Tax Free Reserves: The Group has a Tax Free Reserve of € 4.052 thousand (2014: € 4.052 thousand), which was mainly derived from interest of deposits or bonds. In the case of distribution or capitalisation the reserves will be taxed with the official tax rate declared by the L4172/2013 (Note 23).
Exchange Differences from subsidiaries accounts conversion: This reserve is comprised from the foreign exchange differences arising from the retranslation of the financial statements of Subsidiaries which have a different functional currency from the parent company.
Cash Flow Hedging reserve: The hedging reserve comprises of the effective portion of the cumulative net change in the fair value of cash flow hedging instruments (IRS).
The Shareholders General Assembly dated on 19/6/2015 did not propose a dividend distribution for the year 1/1 – 31/12/2014 taking into consideration the financial results of this period.
Taking into account not only the development projects of the Company funding needs, but also the general economic environment, the Board of Directors will propose to the Annual General Assembly of Shareholders of 2016, not to distribute any dividend.

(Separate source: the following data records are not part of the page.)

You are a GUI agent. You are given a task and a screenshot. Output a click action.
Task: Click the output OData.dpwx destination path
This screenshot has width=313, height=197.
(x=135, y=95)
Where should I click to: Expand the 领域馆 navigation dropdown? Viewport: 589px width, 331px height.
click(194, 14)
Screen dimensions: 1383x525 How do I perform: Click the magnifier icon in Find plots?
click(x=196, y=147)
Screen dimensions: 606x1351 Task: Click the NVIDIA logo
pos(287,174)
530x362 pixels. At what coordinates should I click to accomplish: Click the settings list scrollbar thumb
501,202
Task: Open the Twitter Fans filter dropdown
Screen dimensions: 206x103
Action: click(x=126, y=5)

The obligation of employee compensation due to termination of service (Law 2112/20, 4093/12 for Greek Companies, Bulgarian Labor Law for Bulgarian Companies and Labor Law 1475 for Turkish Company) appears in the Financial Statements in compliance with IAS 19 and is based on an actuarial study elaborated by AON Hewitt on December 31 st ,2015. The obligation for employee compensation due to termination of service was affected in 2013 by the provisions of Law 4093/12, according to which the maximum level of compulsory compensation of which the employee is entitled in case of dismissal or retirement, has decreased.
Basic assumptions of the actuarial study for Greece are the following:
| Greek Companies | 2015 | 2014 |
|---|---|---|
| Average annual payroll increase | 1,00% | 1,00% |
| Discount interest rate | 1,86% - 2,74% | 1,57% - 2,25% |
| Inflation | 1,00% | 1,00% |
| Plan duration (years) | 10-24 | 12-25 |
In case of an average annual payroll increase by 0,50% (namely 1,50%), the amount of liabilities due to termination of service of Greek companies would increase from 5,01% to 12,27%. In case of a discount rate increase by 0,50%, the amount of liabilities due to termination of service of Greek companies would decrease from 4,71% to 11,05%.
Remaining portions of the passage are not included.